If fee for service has to die so that everyone can get this level of coordinated care, I say it’s a good thing.

Anonymous said...

Although I favor global payments, I agree the problems with our current fee for service system are not solely due the fact that it is fee for service. In many ways, our current fee for service is far from a true free market.

1. At the point of negotiation, the buyer generally has no idea of prices.
2. Buying decisions are usually not made by the those who bare the cost.
3. Patients are responsible for paying for all services provided even if they never realized they got them.
4. Standard prices are usually proportional to relative value units (RVUs) which are mostly decided by the AMA (not the free market).
5. Assessing quality in healthcare is really hard. This is especially true at the level of each bill a complicated patient might get for one episode of care.
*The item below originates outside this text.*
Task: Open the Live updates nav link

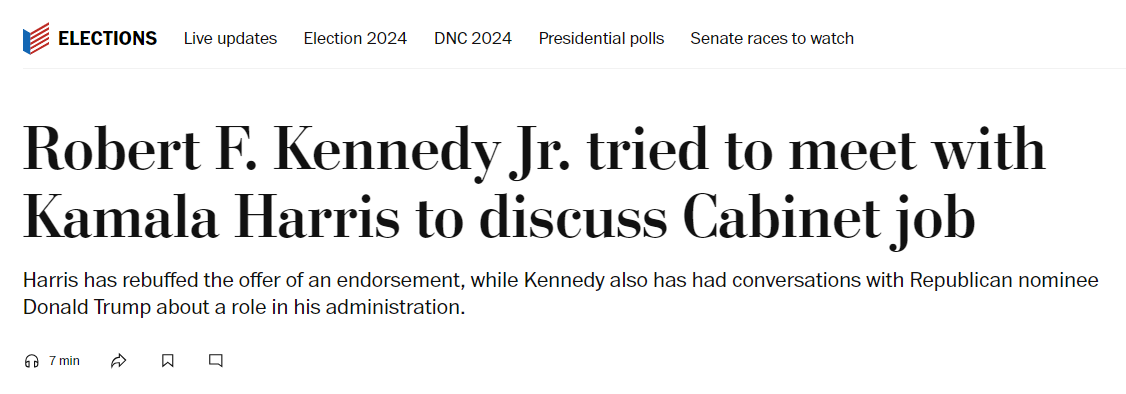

I also think it is interesting that many who advocate report point to the greater value in healthcare offered in other countries, but in many of these countries with universal coverage, the provider are paid in fee for service model. Although global payments have great potential to be an improvement, there is also room for improvement in the fee for service model. My guess is that we are going to end up with combination of both so we might as well work to make both models as good as they can be.

Mary Albert said...

I strongly believe that the best model is fee-for-service. If you do not have accountability to the medical user you will always get the end user abusing the system. That is human nature and there really isn't a way around it.